__Assignment__. Leaving out the images, repeat all the lines below exactly.

__Available data__.
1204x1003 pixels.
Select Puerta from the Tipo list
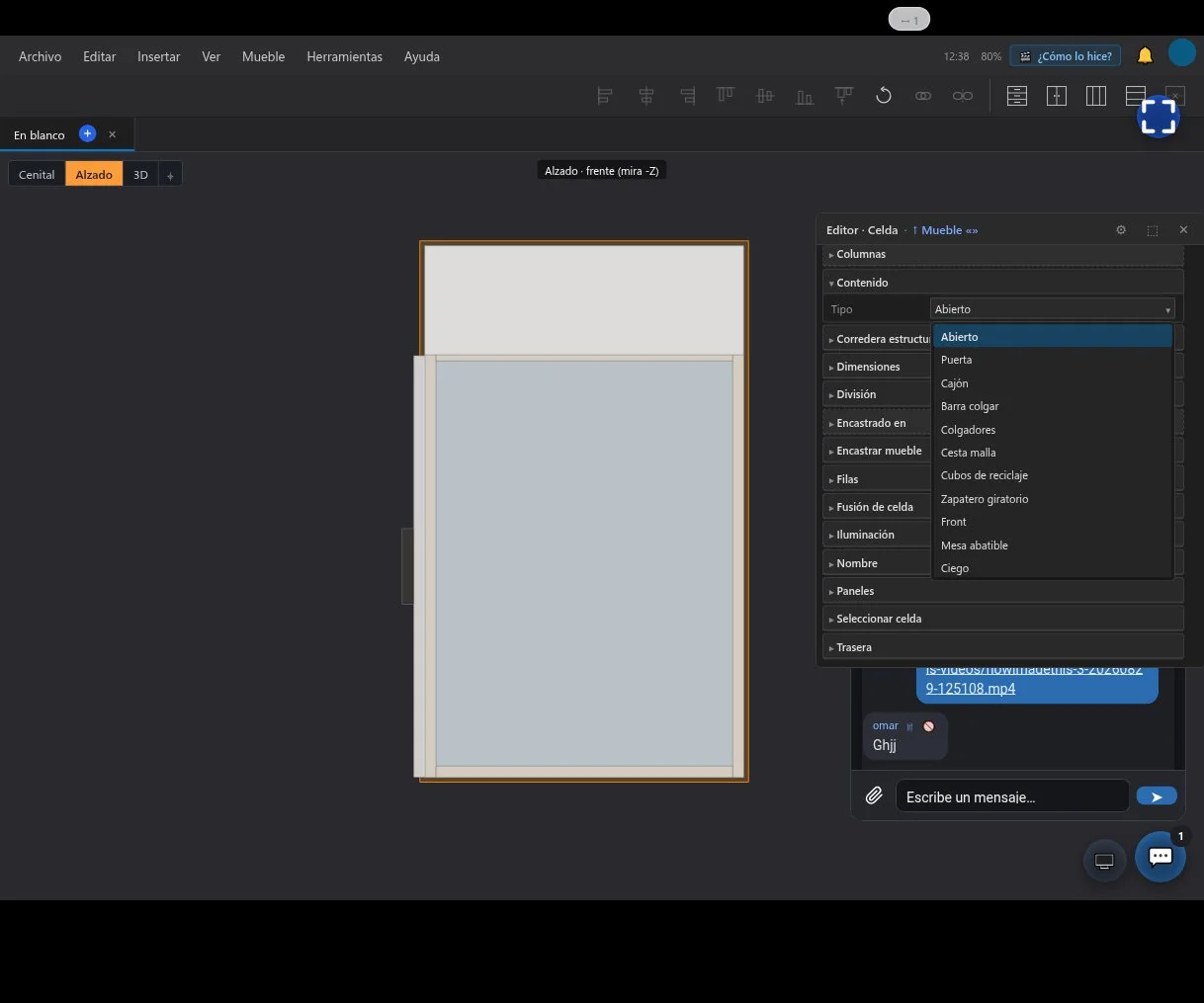(1053, 360)
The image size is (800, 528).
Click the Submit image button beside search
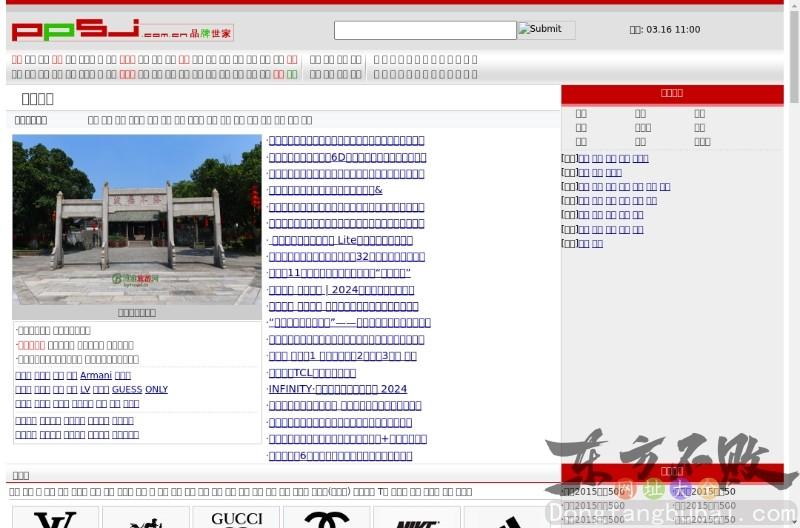(546, 30)
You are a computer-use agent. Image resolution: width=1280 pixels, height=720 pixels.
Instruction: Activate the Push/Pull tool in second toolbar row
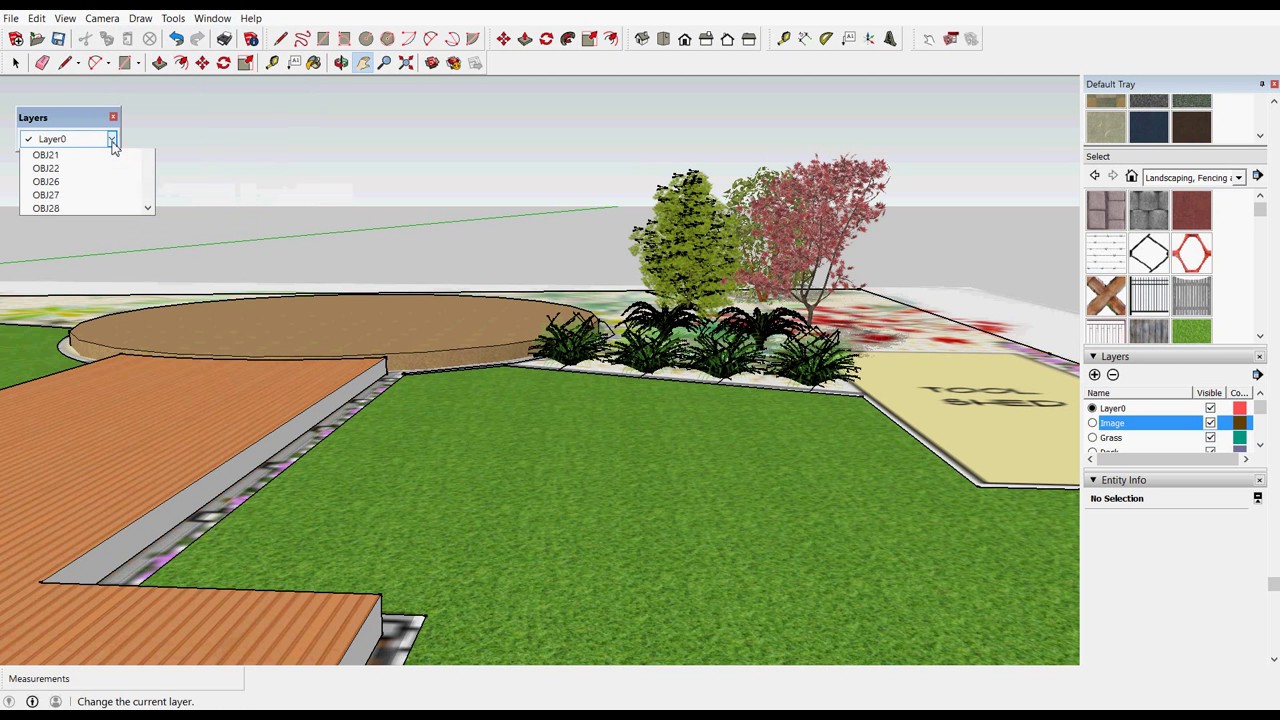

__Result__.
1204x1003 pixels.
Select Puerta from the Tipo list
(1053, 360)
The image size is (800, 528).
Click the Submit image button beside search
(546, 30)
You are a computer-use agent. Image resolution: width=1280 pixels, height=720 pixels.
Instruction: Activate the Push/Pull tool in second toolbar row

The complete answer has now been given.